There might come a time when you will prefer to stylishly load spatial data into a memory-structure rather than clumsily integrating a database just to quickly answer a question over a finite amount of data. You can use an R-tree by way of the rtree Python package that wraps the libspatialindex native library.
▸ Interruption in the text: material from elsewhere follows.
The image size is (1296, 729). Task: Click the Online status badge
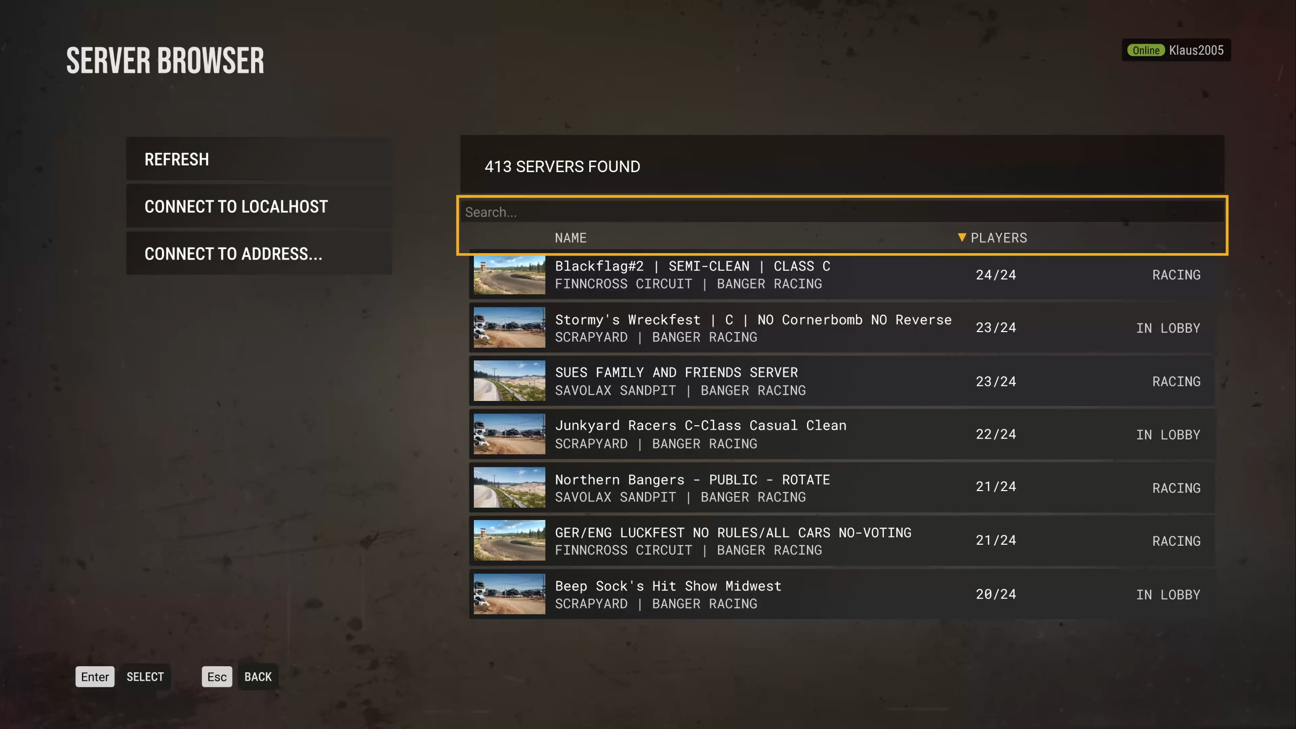click(1146, 50)
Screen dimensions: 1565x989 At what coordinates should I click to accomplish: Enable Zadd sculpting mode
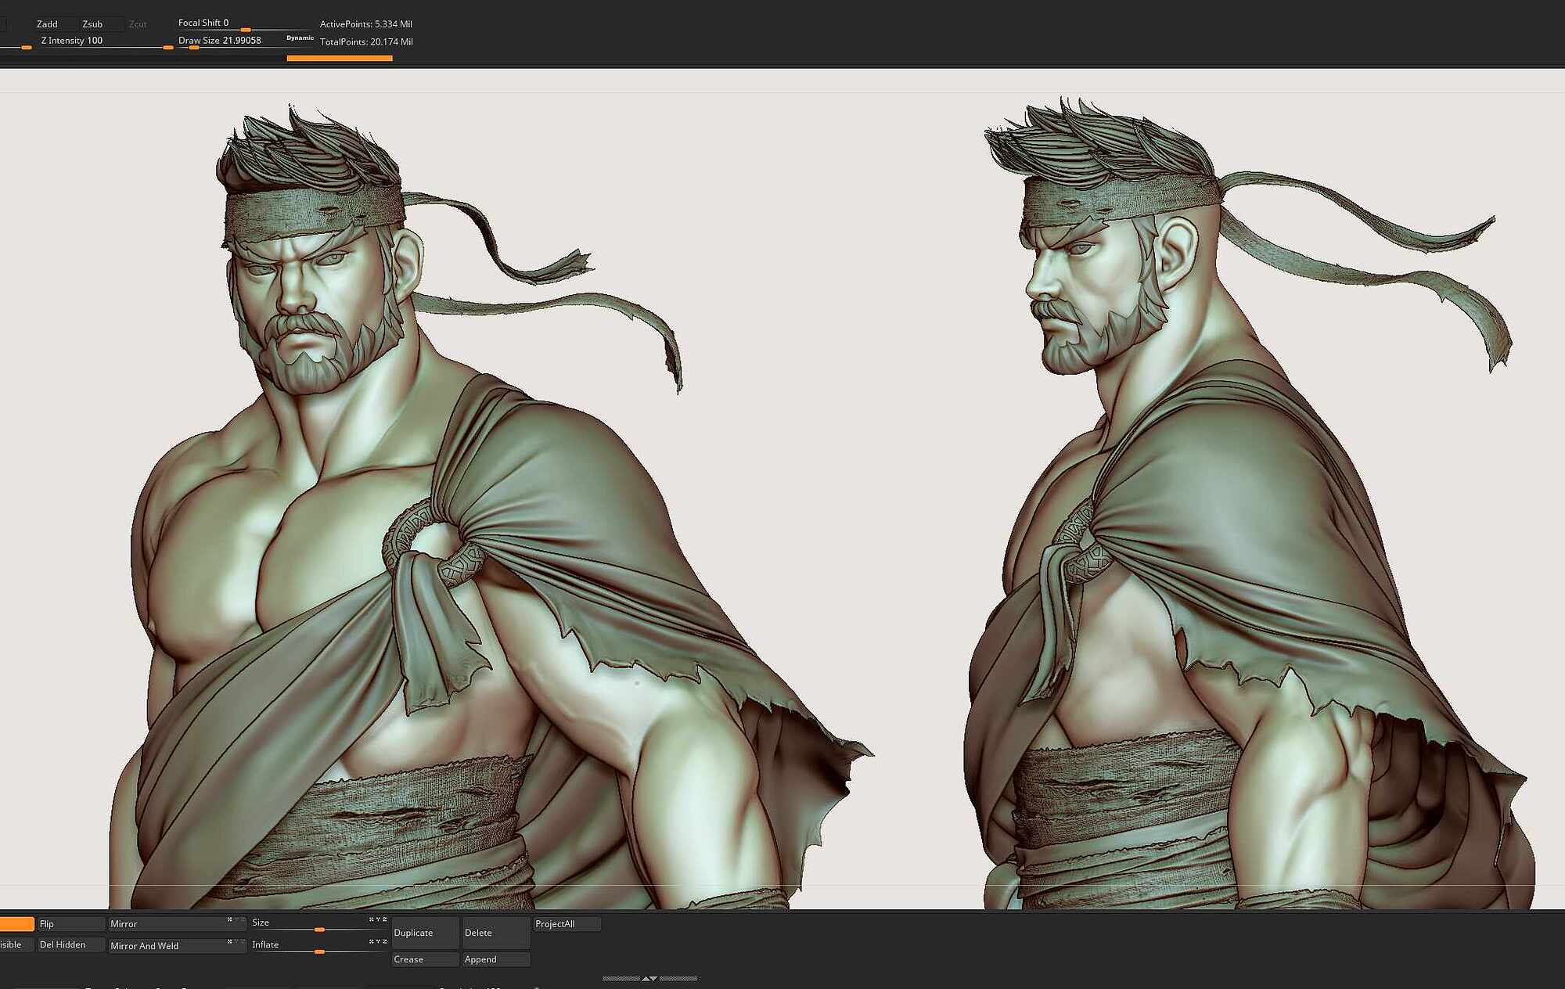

It’s both Python 2 and 3 compatible.

Building libspatialindex:

1. Download it (using either Github or an archive.
2. Configure, build, and install it (the shared-library won’t be created unless you do the install):

$ ./configure
$ make
$ sudo make install

1. Install the Python package:

$ sudo pip install rtree

1. Run the example code, which is based on their example code:

import rtree.index

idx2 = rtree.index.Rtree()

locs = [
    (14, 10, 14, 10),
    (16, 10, 16, 10),
]

for i, (minx, miny, maxx, maxy) in enumerate(locs):
    idx2.add(i, (minx, miny, maxx, maxy), obj={'a': 42})

for distance in (1, 2):
    print("Within distance of: ({0})".format(distance))
    print('')

    r = [
        (i.id, i.object) 
        for i 
        in idx2.nearest((13, 10, 13, 10), distance, objects=True)
    ]

    print(r)
    print('')

Output:

Within distance of: (1)

[(0, {'a': 42})]

Within distance of: (2)

[(0, {'a': 42}), (1, {'a': 42})]

NOTE: You need to represent your points as bounding-boxes, which is the basic structure of an R-tree (polygons inside of polygons inside of polygons).

In this case, we assign arbitrary objects that are associated with each bounding box. When we do a search, we get the objects back, too.